April 17, 2013
Yesterday I finally had a chance to visit my son Dustin, who lives in Santa Cruz. I know this might sound silly but it’s taken more than two years for me to find time to spend part of a day with him (it’s only a 40 minute drive from my home). Things just kept popping up: wheelchair appointments, doctor appointments, not enough time to make the drive to and from before I’d need to be home to meet a bus, someone was on vacation ~ and the list could go on forever. However, yesterday I made it!
I don’t know about Dustin, but I know I can say I had a great visit and a good burger for lunch. He talked and talked about recent discoveries in his life – finding members of his birth family. An aunt found him and shared her findings with his grandmother. They’ve sent pictures back and forth. Maybe one day they can meet in person. I’d love to help him do that but right now I just don’t have the time.
Dustin decided he should sit in the front and give me directions. So, we transferred him from his wheelchair to the seat, put the ramp down and rolled his chair in behind us. I could sense his pride of knowing where to go and giving me directions. His speech is hard to understand (even for a person with normal hearing) but he used his spastic, one-handed signs to make clear where I was supposed to turn.
Our relationship hasn’t always been positive. He came with many problems, things I’d had no exposure to before meeting him. He’d been born an active child until he experienced internal brain trauma. The result of his trauma left him with poorly controlled seizures, unable to sit, walk, eat or speak. It was difficult to know if he understood anything as he had a blank stare much of the time. However, one day he got me to understand he wanted the bacon I had for breakfast. So, bacon it was-crispy, salty bacon.
Dustin continued to make slow improvements over time – he can help some with his transfers, has some use of his left hand to feed himself (he’s learned to eat again and his feeding tube has been removed), play video games and drive a power wheelchair. He has regained speech, although it’s mostly unclear to people who don’t know him. And like yesterday, he used his one-handed signs to help me out.

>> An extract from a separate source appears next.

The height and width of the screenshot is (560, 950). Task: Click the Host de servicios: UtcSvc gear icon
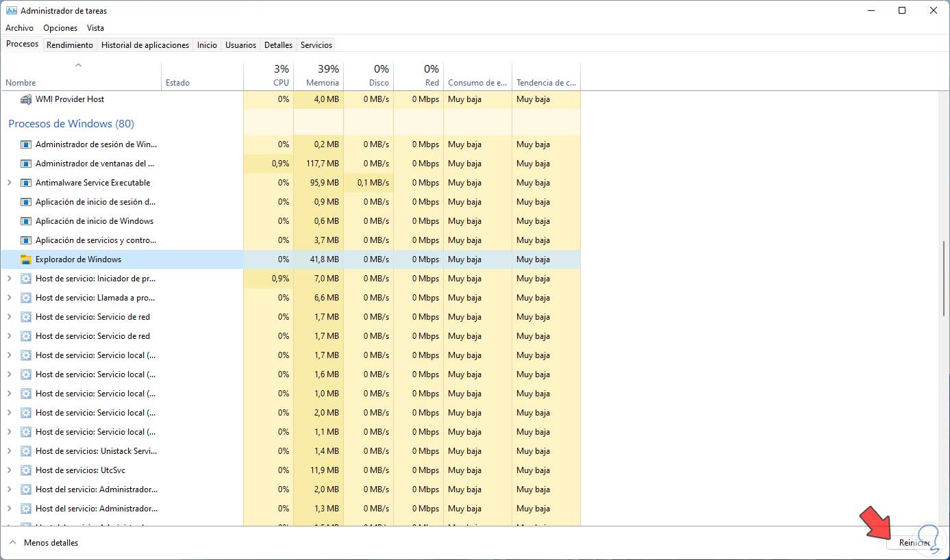pos(26,470)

Dustin became very social during his middle and high school years. With many dedicated teachers, he was able to graduate from high school.
Dustin definitely has made some choices that I never approved of, and still have a hard time accepting. But he seems to be happy, friendly and a survivor. He has a house, a cat and caregivers who help him out. And most of all, I felt so relaxed and happy to be with him yesterday. I just hope it doesn’t take me two years to drive to Santa Cruz again. He calls me mom and he’s my son.